++++ EXERCISE DATA ++++

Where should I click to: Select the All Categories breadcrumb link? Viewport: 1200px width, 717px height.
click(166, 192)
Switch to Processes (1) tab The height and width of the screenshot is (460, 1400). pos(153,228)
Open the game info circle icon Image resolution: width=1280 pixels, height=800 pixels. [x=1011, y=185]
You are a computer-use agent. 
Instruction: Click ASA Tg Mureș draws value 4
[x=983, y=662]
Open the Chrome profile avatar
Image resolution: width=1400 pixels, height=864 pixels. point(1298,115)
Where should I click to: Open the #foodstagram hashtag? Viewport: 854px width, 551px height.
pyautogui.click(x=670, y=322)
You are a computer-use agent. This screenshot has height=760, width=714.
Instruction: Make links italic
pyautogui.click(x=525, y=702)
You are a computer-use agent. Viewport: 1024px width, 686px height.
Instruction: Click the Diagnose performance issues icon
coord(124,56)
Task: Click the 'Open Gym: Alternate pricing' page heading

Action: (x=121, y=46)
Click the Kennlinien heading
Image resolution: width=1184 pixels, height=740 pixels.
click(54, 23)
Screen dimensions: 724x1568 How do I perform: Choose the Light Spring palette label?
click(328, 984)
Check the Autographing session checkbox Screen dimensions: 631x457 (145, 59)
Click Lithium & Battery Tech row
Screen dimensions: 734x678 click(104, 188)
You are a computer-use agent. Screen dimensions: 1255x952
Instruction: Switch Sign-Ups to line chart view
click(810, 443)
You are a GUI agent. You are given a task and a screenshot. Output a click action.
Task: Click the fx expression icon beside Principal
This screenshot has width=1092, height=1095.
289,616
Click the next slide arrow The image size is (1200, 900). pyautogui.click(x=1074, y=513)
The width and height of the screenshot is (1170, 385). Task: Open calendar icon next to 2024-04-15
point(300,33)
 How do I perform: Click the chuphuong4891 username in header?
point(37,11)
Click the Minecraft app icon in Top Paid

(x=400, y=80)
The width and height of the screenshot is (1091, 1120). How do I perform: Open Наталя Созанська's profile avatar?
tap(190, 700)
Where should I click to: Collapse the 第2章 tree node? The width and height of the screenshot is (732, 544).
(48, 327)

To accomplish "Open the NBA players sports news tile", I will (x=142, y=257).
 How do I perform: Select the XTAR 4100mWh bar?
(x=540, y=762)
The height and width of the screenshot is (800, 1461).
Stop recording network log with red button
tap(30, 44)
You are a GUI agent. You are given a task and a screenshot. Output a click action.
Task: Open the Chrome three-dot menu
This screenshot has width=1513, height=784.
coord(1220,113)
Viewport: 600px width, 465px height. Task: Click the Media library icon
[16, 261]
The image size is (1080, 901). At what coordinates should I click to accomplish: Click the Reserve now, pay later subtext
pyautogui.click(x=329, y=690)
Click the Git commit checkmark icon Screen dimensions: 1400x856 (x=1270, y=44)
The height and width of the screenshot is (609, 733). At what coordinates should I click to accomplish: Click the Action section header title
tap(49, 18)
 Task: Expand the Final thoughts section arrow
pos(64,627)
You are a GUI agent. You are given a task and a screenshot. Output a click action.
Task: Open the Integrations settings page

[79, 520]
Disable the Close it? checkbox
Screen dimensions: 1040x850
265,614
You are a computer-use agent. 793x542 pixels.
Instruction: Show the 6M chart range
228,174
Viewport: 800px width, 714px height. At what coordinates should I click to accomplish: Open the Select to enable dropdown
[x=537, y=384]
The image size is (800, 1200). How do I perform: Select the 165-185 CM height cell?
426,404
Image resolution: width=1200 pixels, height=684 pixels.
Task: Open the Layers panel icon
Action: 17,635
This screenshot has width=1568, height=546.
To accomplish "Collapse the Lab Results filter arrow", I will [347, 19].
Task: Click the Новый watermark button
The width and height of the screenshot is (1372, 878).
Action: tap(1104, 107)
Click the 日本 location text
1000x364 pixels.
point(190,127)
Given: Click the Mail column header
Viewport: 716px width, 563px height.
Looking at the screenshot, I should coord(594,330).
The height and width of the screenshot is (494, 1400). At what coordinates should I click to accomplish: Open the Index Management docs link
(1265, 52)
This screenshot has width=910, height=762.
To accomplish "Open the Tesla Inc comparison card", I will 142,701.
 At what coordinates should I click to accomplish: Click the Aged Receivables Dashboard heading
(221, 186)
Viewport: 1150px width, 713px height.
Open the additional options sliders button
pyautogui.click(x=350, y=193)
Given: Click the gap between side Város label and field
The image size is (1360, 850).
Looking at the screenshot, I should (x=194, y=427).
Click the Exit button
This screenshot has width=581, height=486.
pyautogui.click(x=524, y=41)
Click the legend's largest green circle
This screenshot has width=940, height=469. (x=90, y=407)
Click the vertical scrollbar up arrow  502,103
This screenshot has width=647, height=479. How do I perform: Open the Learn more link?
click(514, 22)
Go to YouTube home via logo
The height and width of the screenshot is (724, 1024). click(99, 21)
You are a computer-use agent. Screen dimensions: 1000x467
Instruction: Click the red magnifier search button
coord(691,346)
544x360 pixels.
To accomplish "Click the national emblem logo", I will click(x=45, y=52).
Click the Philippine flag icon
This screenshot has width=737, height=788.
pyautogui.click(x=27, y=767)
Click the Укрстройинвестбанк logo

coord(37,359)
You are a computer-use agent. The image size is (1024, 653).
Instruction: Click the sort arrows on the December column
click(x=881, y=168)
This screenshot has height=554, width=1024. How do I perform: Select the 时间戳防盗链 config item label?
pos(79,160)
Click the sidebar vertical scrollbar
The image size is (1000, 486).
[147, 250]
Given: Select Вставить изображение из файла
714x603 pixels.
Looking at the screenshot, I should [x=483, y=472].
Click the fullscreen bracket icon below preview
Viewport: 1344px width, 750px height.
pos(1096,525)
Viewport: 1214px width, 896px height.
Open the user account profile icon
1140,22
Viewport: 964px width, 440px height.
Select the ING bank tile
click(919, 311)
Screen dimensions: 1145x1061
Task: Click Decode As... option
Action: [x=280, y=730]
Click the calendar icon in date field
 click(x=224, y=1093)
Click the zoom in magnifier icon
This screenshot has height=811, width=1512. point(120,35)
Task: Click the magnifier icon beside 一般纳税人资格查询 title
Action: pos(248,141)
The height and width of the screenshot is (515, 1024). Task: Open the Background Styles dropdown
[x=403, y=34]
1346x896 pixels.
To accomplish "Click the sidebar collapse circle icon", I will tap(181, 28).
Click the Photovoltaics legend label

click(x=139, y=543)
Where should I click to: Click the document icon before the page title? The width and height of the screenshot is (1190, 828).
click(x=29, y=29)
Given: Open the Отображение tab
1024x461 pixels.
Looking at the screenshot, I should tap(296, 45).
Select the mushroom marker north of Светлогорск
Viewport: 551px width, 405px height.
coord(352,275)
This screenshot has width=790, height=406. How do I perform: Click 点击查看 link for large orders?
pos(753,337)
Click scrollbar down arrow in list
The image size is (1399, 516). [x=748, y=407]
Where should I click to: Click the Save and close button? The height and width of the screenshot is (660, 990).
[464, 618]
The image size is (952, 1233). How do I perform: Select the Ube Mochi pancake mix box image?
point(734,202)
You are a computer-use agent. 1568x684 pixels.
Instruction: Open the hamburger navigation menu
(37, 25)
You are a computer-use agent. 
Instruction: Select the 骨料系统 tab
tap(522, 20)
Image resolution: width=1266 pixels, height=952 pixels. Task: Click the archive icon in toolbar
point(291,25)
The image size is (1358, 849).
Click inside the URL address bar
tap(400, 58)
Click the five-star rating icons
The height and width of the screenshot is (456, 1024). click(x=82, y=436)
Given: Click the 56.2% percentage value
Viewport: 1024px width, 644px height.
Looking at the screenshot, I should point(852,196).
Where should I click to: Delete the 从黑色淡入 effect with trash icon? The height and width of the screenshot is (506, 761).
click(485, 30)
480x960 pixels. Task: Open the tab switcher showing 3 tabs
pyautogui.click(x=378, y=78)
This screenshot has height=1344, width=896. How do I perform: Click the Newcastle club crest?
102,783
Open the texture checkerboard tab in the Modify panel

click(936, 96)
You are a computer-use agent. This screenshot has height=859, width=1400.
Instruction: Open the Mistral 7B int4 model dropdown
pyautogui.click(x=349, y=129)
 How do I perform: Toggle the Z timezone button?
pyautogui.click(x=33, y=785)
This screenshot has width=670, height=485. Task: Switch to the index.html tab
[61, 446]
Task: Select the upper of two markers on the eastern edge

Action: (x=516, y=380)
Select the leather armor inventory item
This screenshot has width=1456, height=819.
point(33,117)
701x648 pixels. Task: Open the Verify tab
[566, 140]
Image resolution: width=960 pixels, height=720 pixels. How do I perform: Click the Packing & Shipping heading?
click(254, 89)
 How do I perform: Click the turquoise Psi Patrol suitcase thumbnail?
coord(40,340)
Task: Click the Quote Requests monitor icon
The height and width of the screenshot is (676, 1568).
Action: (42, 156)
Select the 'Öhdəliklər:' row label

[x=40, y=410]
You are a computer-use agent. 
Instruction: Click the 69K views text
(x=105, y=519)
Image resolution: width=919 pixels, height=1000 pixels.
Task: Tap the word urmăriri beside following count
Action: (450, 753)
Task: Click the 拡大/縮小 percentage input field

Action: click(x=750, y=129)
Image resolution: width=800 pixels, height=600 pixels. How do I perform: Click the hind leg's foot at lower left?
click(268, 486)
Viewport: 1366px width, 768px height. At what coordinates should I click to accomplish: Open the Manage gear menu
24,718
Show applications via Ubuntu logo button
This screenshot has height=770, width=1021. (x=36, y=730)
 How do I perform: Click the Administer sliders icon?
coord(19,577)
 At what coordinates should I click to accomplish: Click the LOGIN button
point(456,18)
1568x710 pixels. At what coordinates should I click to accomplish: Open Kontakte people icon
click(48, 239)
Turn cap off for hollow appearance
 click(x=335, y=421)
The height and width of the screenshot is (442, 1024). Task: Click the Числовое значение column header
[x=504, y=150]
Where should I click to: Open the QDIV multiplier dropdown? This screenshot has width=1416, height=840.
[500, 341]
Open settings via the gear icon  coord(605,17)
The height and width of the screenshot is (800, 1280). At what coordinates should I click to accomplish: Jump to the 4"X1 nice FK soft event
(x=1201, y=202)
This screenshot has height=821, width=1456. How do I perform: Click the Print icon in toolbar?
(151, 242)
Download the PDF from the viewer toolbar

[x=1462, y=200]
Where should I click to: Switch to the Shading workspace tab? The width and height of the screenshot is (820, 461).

++++

> [TRY IT] From the material above, retype precisely the lines between the line holding "Viewport: 800px width, 714px" and the line holding "Task: Click the Новый watermark button", inclusive, and nothing beyond them.

> [WRITTEN REPLY]
Viewport: 800px width, 714px height. At what coordinates should I click to accomplish: Open the Select to enable dropdown
[x=537, y=384]
The image size is (800, 1200). How do I perform: Select the 165-185 CM height cell?
426,404
Image resolution: width=1200 pixels, height=684 pixels.
Task: Open the Layers panel icon
Action: 17,635
This screenshot has width=1568, height=546.
To accomplish "Collapse the Lab Results filter arrow", I will [347, 19].
Task: Click the Новый watermark button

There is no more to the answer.